_EXERCISE AIM_
Write the records out once more, so that nothing differs from the original.

_EXTRACTED DATA_
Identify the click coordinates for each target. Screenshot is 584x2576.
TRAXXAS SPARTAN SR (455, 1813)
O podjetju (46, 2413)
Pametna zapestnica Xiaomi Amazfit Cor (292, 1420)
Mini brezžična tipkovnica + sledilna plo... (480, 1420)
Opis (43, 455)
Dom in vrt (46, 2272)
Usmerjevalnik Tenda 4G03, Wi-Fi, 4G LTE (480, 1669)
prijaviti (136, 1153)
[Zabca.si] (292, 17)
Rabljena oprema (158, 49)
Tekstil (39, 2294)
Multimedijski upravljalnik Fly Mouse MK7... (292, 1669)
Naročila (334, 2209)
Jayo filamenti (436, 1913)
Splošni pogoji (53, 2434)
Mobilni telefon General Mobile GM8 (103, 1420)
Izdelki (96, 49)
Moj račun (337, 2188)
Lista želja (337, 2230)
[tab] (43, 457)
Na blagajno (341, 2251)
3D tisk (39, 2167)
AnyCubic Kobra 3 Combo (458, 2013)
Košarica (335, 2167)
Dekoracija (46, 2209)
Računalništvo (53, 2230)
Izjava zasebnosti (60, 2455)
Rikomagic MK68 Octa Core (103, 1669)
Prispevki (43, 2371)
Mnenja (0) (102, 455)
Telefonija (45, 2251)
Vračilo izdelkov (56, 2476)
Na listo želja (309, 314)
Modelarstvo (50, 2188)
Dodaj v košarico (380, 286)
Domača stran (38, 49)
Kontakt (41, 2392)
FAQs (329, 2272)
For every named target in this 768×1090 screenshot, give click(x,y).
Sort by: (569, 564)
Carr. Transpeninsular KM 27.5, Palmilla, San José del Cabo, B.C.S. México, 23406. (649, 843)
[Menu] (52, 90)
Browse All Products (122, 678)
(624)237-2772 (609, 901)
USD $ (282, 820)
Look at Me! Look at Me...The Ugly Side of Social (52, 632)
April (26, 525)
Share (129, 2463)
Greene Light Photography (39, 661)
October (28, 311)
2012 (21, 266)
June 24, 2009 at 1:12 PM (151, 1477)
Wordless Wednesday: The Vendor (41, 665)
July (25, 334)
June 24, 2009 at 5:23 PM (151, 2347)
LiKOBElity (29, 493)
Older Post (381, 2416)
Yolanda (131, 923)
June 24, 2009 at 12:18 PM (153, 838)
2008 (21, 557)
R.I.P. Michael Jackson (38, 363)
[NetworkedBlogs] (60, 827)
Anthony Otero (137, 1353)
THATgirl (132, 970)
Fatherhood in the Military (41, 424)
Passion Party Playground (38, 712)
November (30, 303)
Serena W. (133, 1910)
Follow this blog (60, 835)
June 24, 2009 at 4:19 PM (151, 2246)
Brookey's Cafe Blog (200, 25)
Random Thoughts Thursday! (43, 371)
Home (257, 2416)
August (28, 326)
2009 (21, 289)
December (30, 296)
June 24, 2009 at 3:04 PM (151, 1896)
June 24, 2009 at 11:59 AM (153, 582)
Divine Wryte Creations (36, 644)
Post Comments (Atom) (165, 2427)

_TASK ANSWER_
Identify the click coordinates for each target. Screenshot is 584x2576.
TRAXXAS SPARTAN SR (455, 1813)
O podjetju (46, 2413)
Pametna zapestnica Xiaomi Amazfit Cor (292, 1420)
Mini brezžična tipkovnica + sledilna plo... (480, 1420)
Opis (43, 455)
Dom in vrt (46, 2272)
Usmerjevalnik Tenda 4G03, Wi-Fi, 4G LTE (480, 1669)
prijaviti (136, 1153)
[Zabca.si] (292, 17)
Rabljena oprema (158, 49)
Tekstil (39, 2294)
Multimedijski upravljalnik Fly Mouse MK7... (292, 1669)
Naročila (334, 2209)
Jayo filamenti (436, 1913)
Splošni pogoji (53, 2434)
Mobilni telefon General Mobile GM8 (103, 1420)
Izdelki (96, 49)
Moj račun (337, 2188)
Lista želja (337, 2230)
[tab] (43, 457)
Na blagajno (341, 2251)
3D tisk (39, 2167)
AnyCubic Kobra 3 Combo (458, 2013)
Košarica (335, 2167)
Dekoracija (46, 2209)
Računalništvo (53, 2230)
Izjava zasebnosti (60, 2455)
Rikomagic MK68 Octa Core (103, 1669)
Prispevki (43, 2371)
Mnenja (0) (102, 455)
Telefonija (45, 2251)
Vračilo izdelkov (56, 2476)
Na listo želja (309, 314)
Modelarstvo (50, 2188)
Dodaj v košarico (380, 286)
Domača stran (38, 49)
Kontakt (41, 2392)
FAQs (329, 2272)
For every named target in this 768×1090 screenshot, give click(x,y).
Sort by: (569, 564)
Carr. Transpeninsular KM 27.5, Palmilla, San José del Cabo, B.C.S. México, 23406. (649, 843)
[Menu] (52, 90)
Browse All Products (122, 678)
(624)237-2772 (609, 901)
USD $ (282, 820)
Look at Me! Look at Me...The Ugly Side of Social (52, 632)
April (26, 525)
Share (129, 2463)
Greene Light Photography (39, 661)
October (28, 311)
2012 (21, 266)
June 24, 2009 at 1:12 PM (151, 1477)
Wordless Wednesday: The Vendor (41, 665)
July (25, 334)
June 24, 2009 at 5:23 PM (151, 2347)
LiKOBElity (29, 493)
Older Post (381, 2416)
Yolanda (131, 923)
June 24, 2009 at 12:18 PM (153, 838)
2008 (21, 557)
R.I.P. Michael Jackson (38, 363)
[NetworkedBlogs] (60, 827)
Anthony Otero (137, 1353)
THATgirl (132, 970)
Fatherhood in the Military (41, 424)
Passion Party Playground (38, 712)
November (30, 303)
Serena W. (133, 1910)
Follow this blog (60, 835)
June 24, 2009 at 4:19 PM (151, 2246)
Brookey's Cafe Blog (200, 25)
Random Thoughts Thursday! (43, 371)
Home (257, 2416)
August (28, 326)
2009 (21, 289)
December (30, 296)
June 24, 2009 at 3:04 PM (151, 1896)
June 24, 2009 at 11:59 AM (153, 582)
Divine Wryte Creations (36, 644)
Post Comments (Atom) (165, 2427)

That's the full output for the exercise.